A new Democratic-Republican flap concerning the GOP-backed Roth-Kemp tax cut proposal is threatening to intensify the expected floor fight over the tax bill that was just approved by the House Ways and Means Committee.

When the panel approved its bill last week, members voted to urge the House Rules Committee to allow the Republicans to bring up the Roth-Kemp measure as a floor amendment, even though it wasn't part of the committee bill.

Rep. Al Ullman (D-Ore.), chairman of the Ways and Means Committee, agreed to support the arrangement. The agreement had been part of a compromise under which Ways and Means Republicans had voted to back the committee bill.

But now, House Speaker Thomas P. O'Neill Jr. (D-Mass.) has indicated he plans to try to derail that plan in the Rules Committee to help "spare" freshman and sophomore Democrats from having to vote on the GOP measure.

The GOP proposal, which would slash taxes some 30 percent over a three-year period, is a hot political issue in some parts of the country. Republicans have said they hope to make it the focus of the November campaigns.

However, O'Neill's refusal to go along with the Ways and Means Committee agreements has angered congressional Republicans, who view it as reneging on a valid compromise the two sides struck in committee.

Rep. Jack F. Kemp (R-N.Y.), chief House sponsor of the GOP bill, warned yesterday that if O'Neill succeeds in the Rules Committee, Republicans will seek to overturn that panel's limit on floor amendments, leaving the bill wide open.

And although the Democrats still have a comfortable majority in the House, some congressional figures fear a massive GOP defection could leave the tax bill in trouble. Conservatives are charging the leadership with foul play.

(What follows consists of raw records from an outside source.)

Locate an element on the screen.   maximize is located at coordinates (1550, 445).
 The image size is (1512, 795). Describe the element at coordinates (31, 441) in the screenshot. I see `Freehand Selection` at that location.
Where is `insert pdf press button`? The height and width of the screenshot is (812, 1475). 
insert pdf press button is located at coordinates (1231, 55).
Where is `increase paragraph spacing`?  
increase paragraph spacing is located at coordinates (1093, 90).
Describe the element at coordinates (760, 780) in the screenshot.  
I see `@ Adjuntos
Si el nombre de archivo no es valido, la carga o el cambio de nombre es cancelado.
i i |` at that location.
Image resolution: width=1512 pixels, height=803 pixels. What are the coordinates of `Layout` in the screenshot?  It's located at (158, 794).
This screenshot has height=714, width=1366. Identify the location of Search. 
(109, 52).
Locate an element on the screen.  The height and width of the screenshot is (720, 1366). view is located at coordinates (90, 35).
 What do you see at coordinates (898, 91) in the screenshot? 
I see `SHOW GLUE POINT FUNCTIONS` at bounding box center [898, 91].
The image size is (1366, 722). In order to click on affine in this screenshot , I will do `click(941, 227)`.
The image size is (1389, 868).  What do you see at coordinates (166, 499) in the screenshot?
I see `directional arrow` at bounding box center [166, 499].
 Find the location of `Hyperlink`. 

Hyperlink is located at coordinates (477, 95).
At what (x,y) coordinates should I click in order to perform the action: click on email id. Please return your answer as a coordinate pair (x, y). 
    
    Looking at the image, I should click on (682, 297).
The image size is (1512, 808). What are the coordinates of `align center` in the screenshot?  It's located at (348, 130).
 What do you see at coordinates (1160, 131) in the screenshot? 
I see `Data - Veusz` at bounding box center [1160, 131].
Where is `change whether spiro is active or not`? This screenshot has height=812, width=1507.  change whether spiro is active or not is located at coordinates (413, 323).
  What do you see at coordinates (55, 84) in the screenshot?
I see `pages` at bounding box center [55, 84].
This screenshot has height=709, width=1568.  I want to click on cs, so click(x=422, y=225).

Kemp said in an interview yesterday he thought it was "outrageous" for the speaker to try to block the efforts of a committee chairman to carry out a compromise. He said O'Neill simply was fearful the GOP proposal would pass.

If the Rules Committee does vote to block Kemp from offering his proposal as a floor amendment, Republicans still would be able to force a vote on the plan as part of a last-ditch motion to recommit the bill.

However, prospects for passage of the GOP plan then would be more measure on that basis could say they merely were voting to support the committee bill, not opposing Roth-Kemp.

O'Neill's office said yesterday the speaker's GOP critics were "going farther than what he has said" on the subject. One source asserted that O'Neill had not said anything on whether he plans to challenge the measure in Rules.

However, several sources confirmed that O'Neill does indeed intend to try to block the Roth-Kemp provision in the Rules panel. Ullman has remained quiet during the fray, in hopes of not exacerbating the situation.